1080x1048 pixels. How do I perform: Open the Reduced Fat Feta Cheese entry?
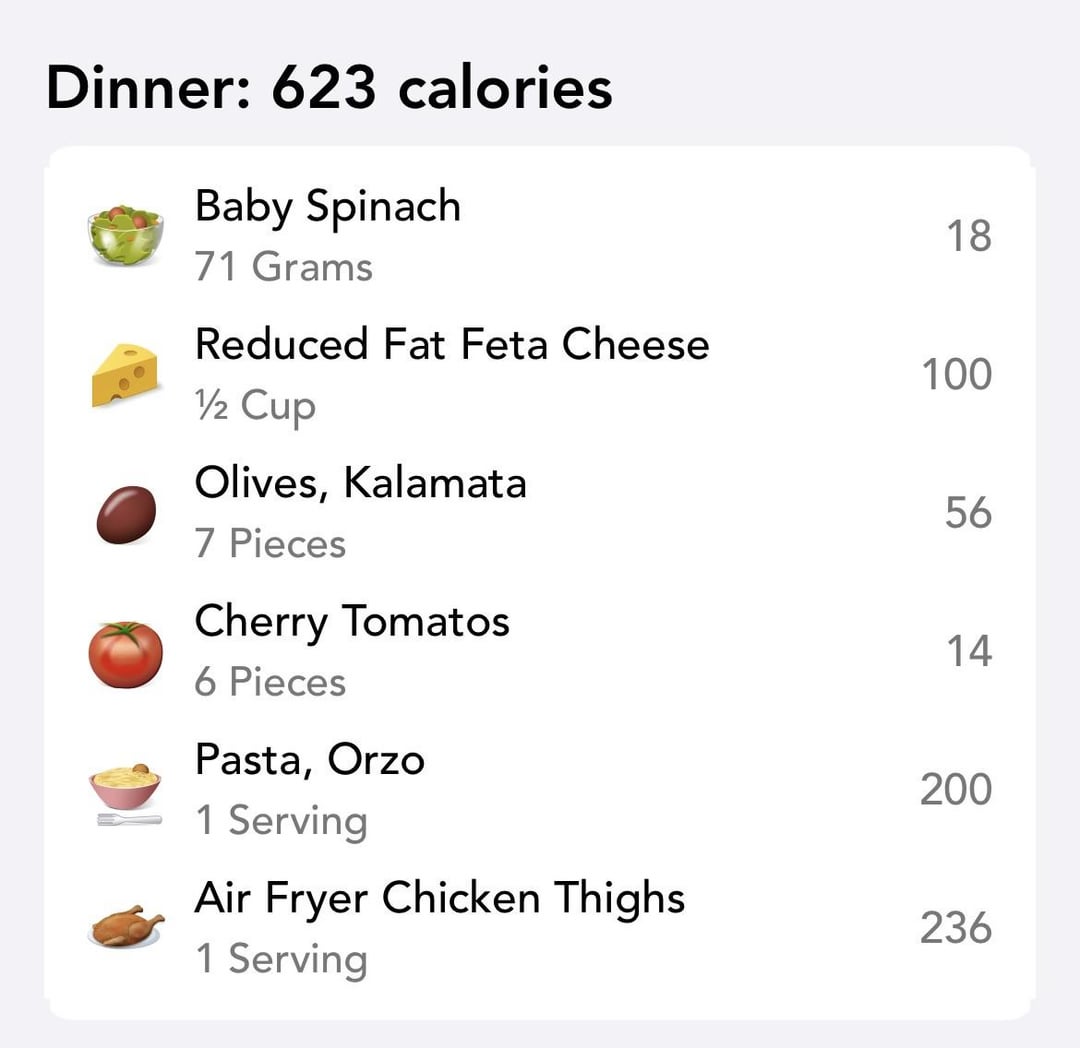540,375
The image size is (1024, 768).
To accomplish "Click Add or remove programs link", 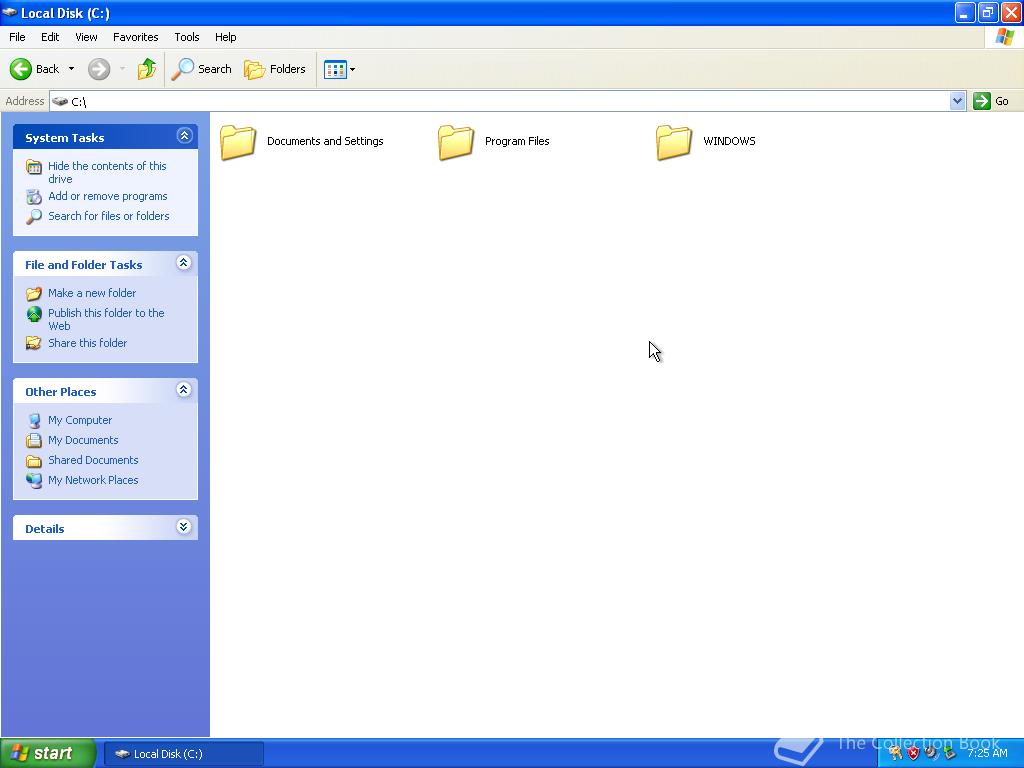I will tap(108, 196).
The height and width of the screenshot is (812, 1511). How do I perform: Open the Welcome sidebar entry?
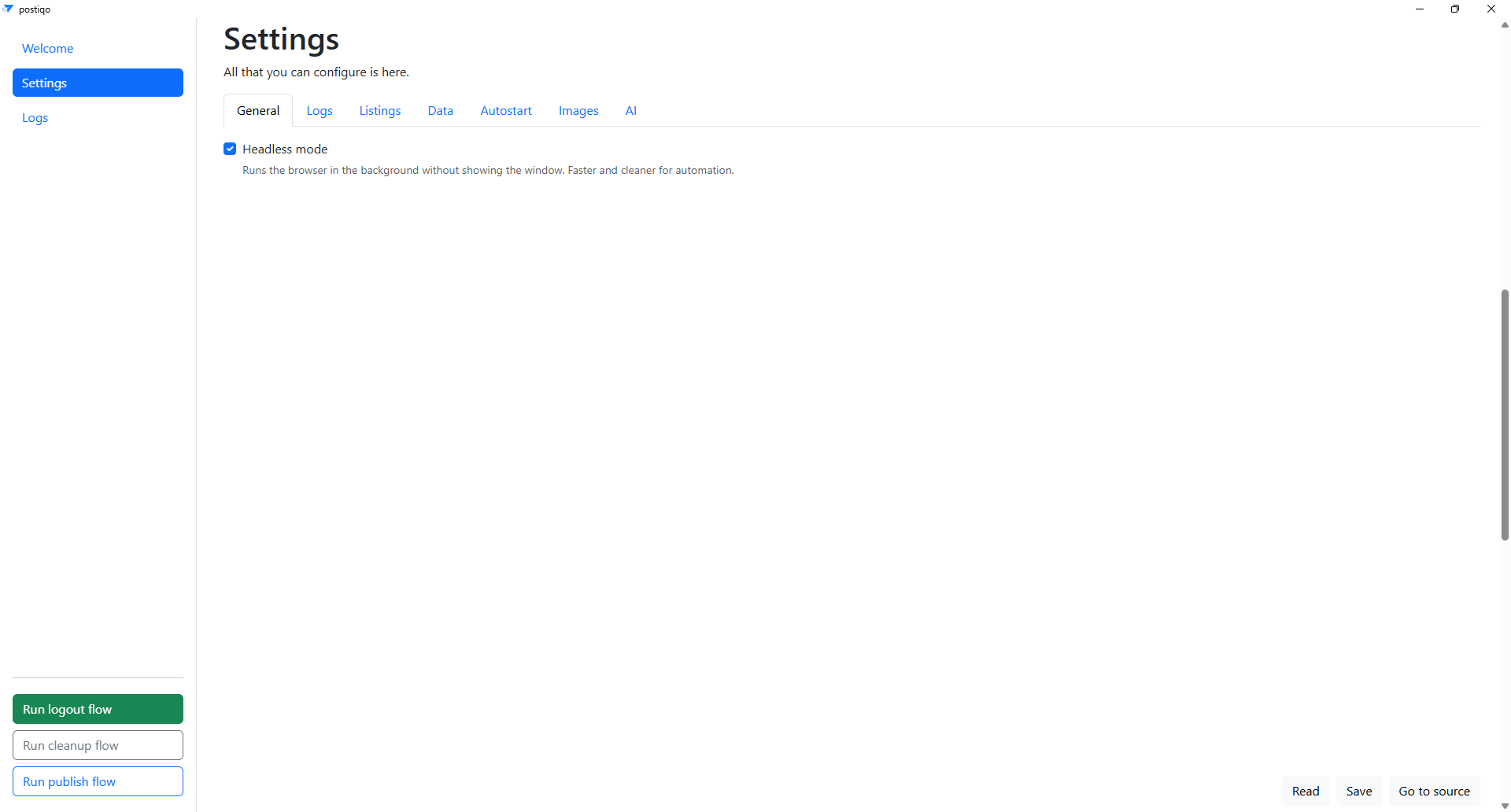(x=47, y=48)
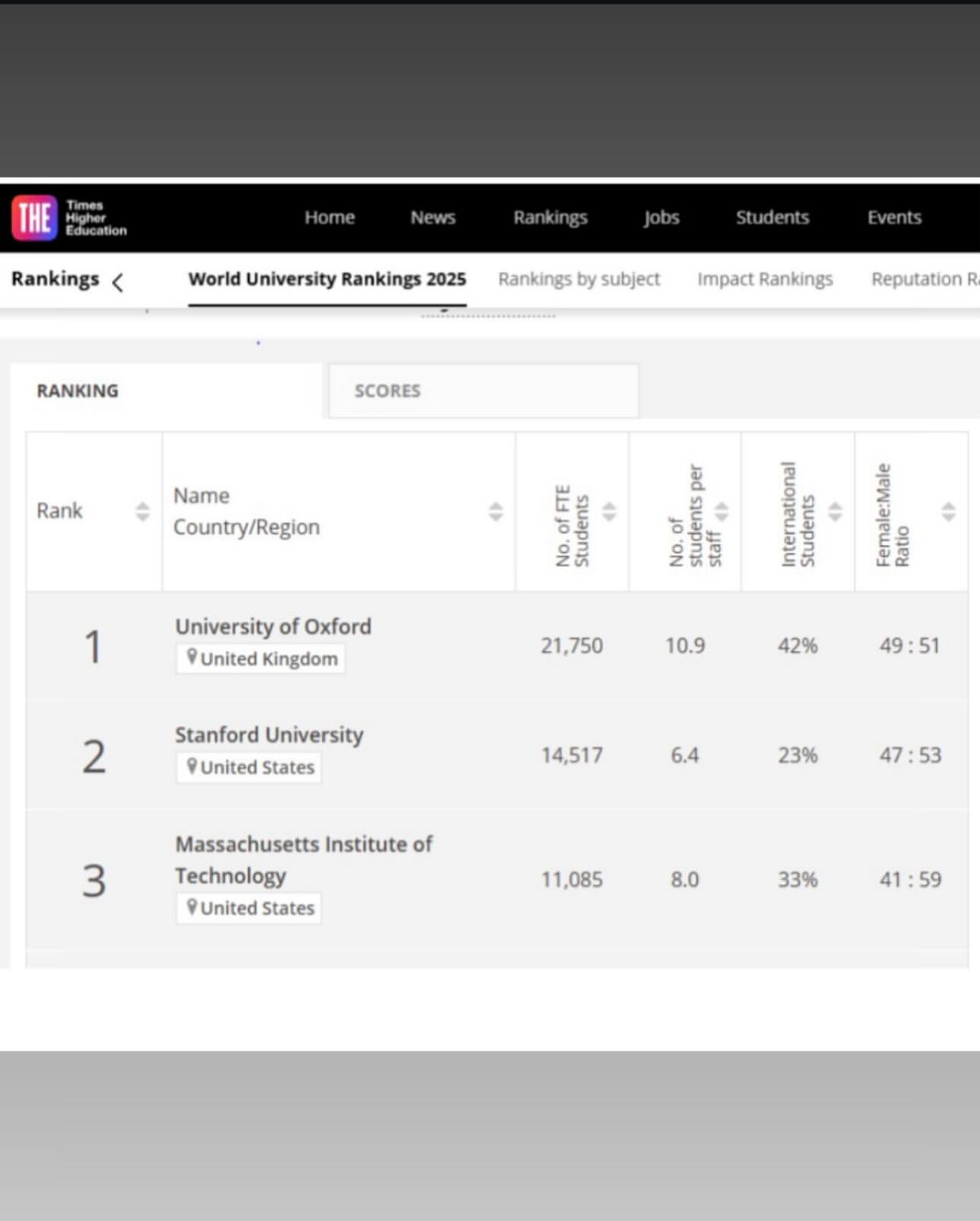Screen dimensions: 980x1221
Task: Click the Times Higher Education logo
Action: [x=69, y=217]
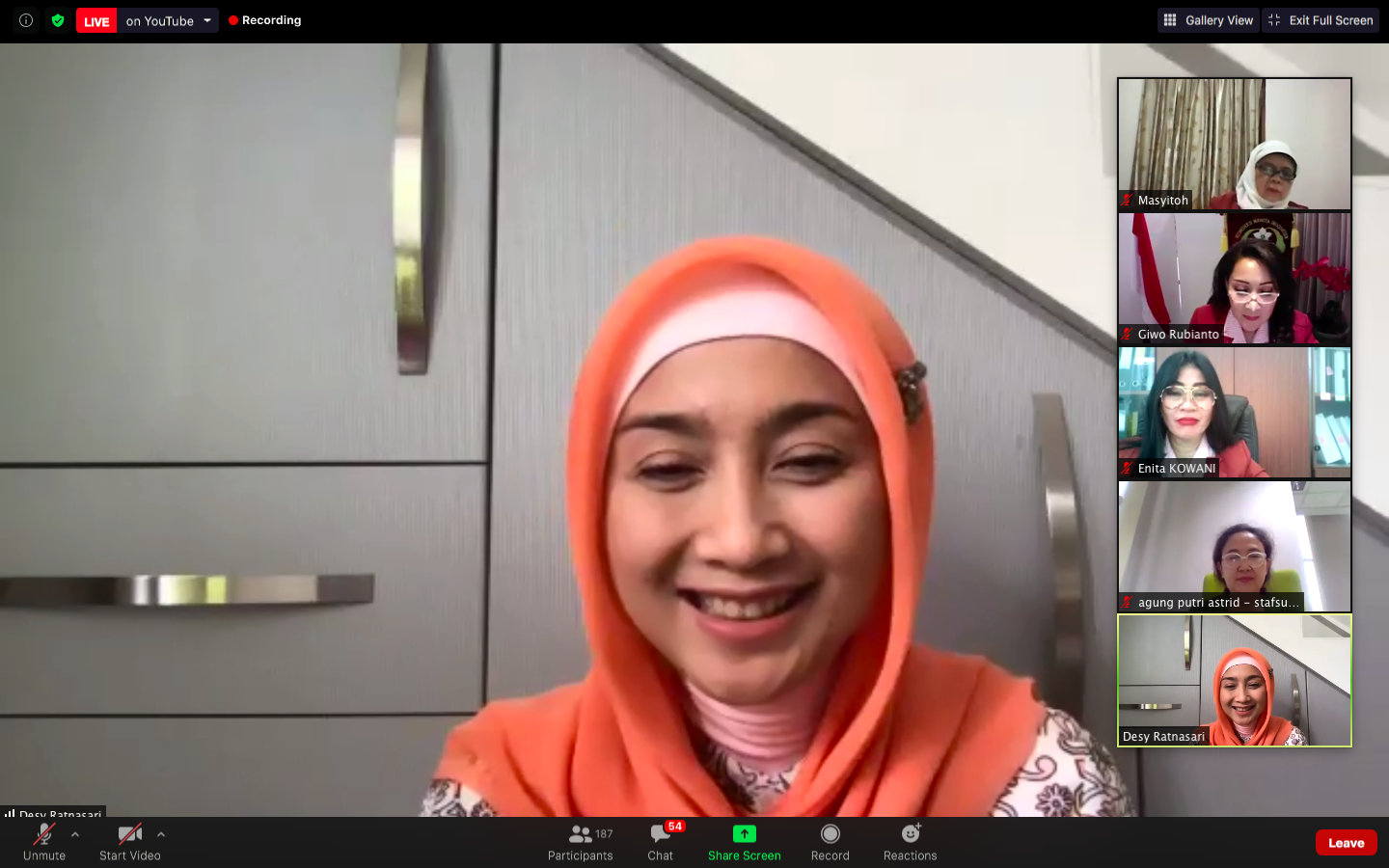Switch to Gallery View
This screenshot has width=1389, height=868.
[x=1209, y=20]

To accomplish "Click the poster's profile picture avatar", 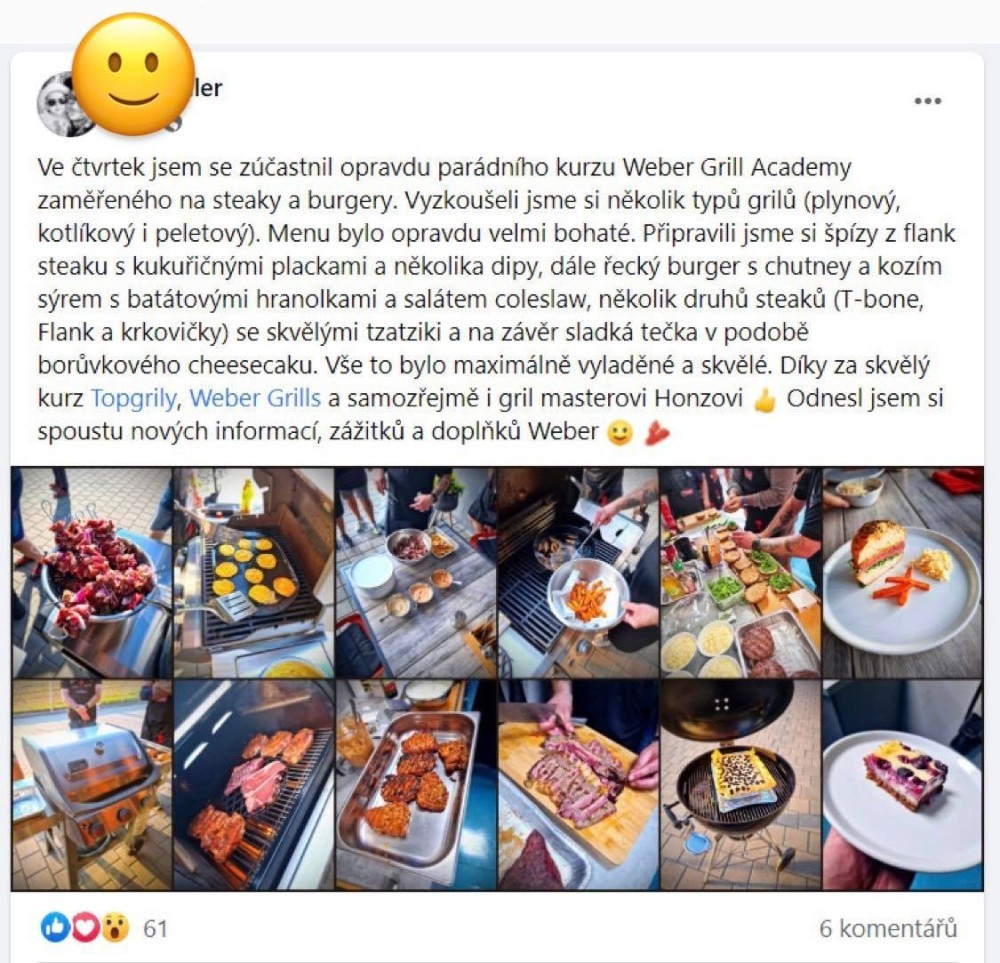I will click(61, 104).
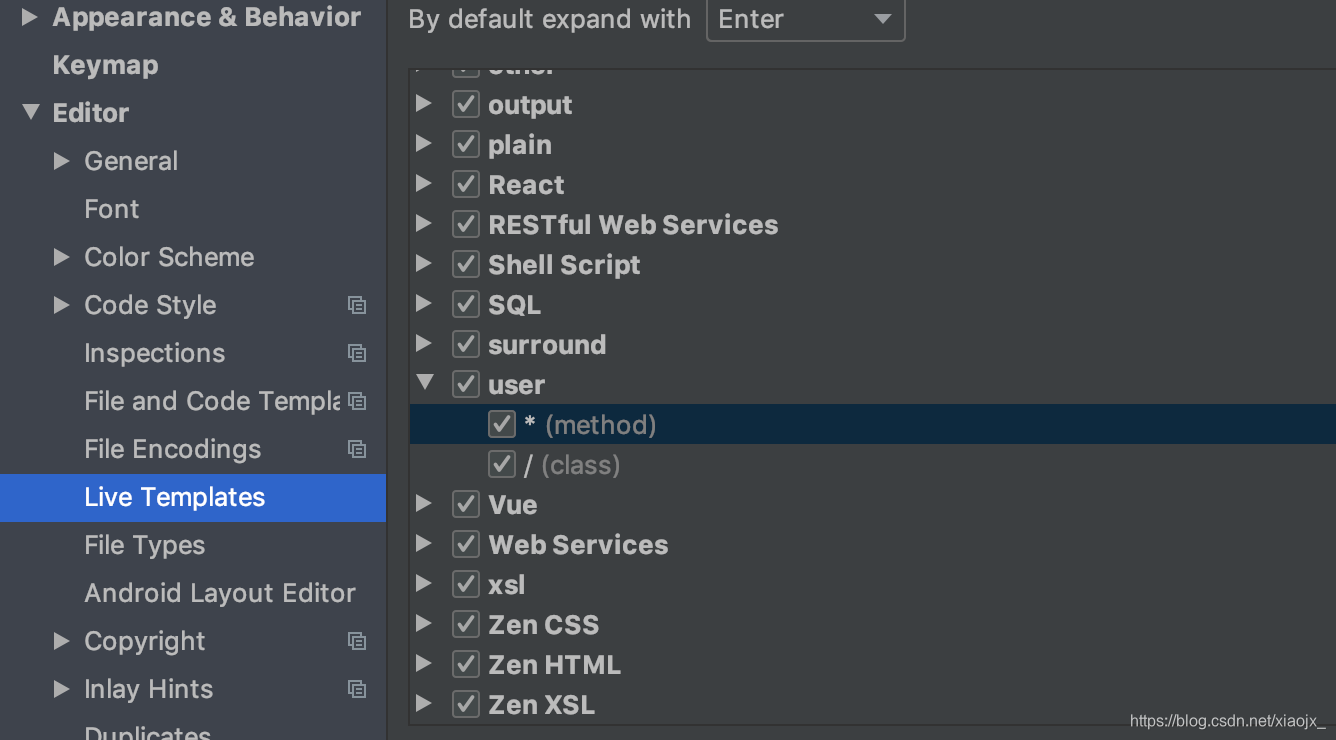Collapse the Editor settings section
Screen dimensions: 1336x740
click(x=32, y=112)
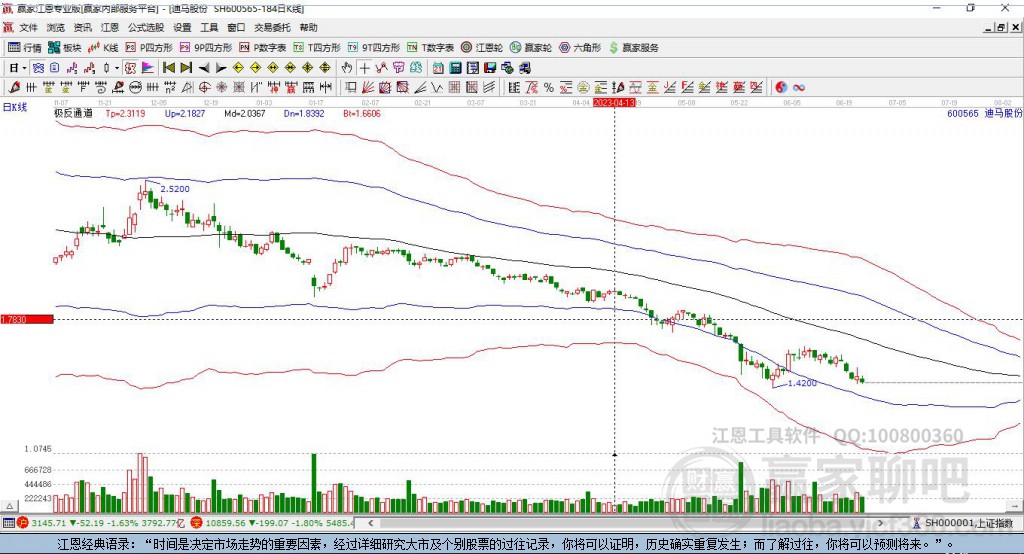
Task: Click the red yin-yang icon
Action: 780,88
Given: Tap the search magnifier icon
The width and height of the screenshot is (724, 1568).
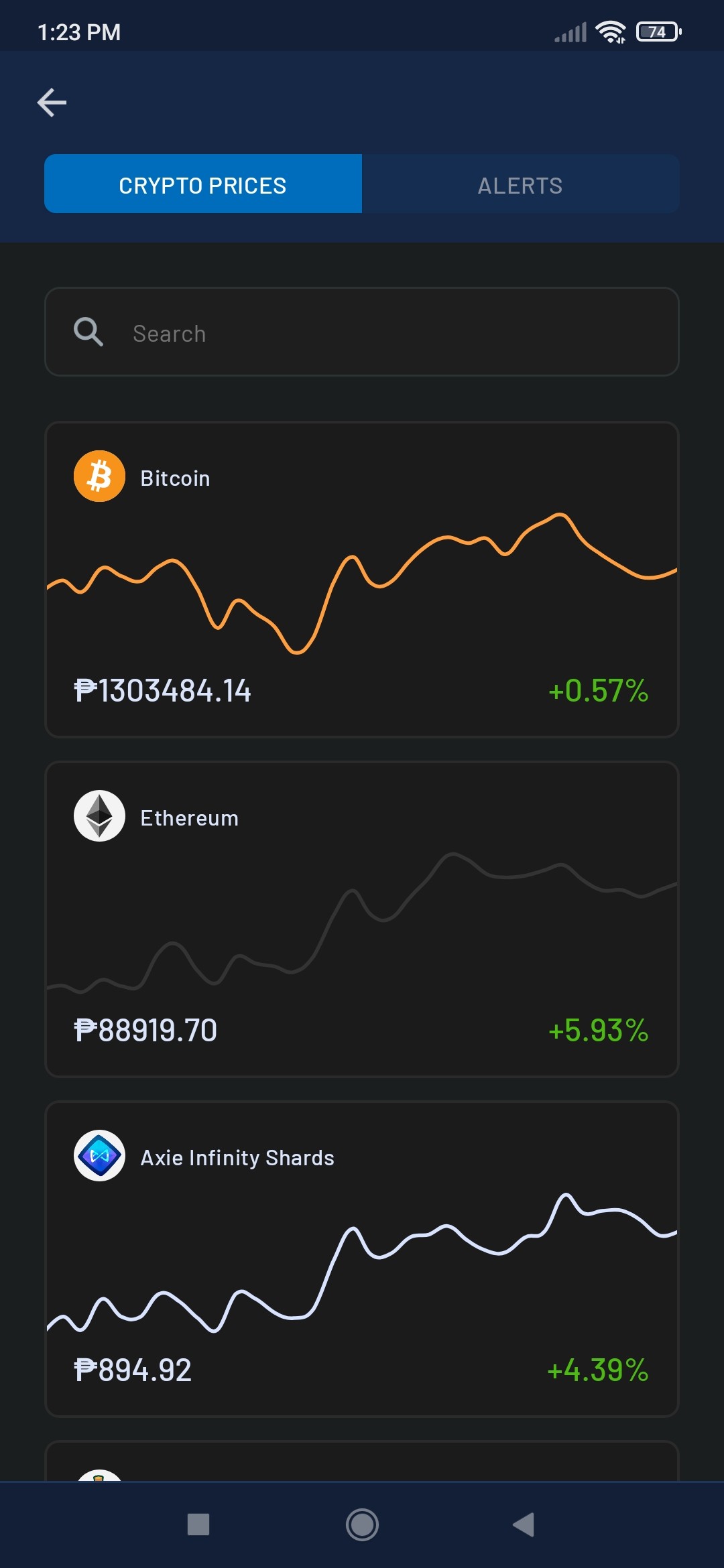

# Job
Return every line of the data above that contains the word "screenshot".

# Answer
The height and width of the screenshot is (812, 1511). How do I perform: Open the Welcome sidebar entry?
This screenshot has width=1389, height=868.
The width and height of the screenshot is (724, 1568).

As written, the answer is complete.